WHAT YOU ARE ASKED TO DO: From the line containing "[button] (1562, 1087)" to the end of the listing, copy each line exactly and leave out all others.

ENTRIES SHOWN:
*** Begin section ***

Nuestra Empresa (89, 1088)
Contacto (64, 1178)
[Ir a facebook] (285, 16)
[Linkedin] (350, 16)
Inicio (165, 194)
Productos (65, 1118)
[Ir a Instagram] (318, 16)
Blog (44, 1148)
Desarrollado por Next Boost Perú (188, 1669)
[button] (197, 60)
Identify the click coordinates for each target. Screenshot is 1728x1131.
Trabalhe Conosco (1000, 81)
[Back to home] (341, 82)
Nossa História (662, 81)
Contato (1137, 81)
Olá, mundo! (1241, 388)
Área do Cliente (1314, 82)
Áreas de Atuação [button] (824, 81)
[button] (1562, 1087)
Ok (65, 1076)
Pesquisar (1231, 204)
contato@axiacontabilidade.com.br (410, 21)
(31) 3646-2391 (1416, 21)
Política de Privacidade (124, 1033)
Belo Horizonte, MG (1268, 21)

*** End section ***

RESULT OF THIS EXERCISE:
[button] (1562, 1087)
Ok (65, 1076)
Pesquisar (1231, 204)
contato@axiacontabilidade.com.br (410, 21)
(31) 3646-2391 (1416, 21)
Política de Privacidade (124, 1033)
Belo Horizonte, MG (1268, 21)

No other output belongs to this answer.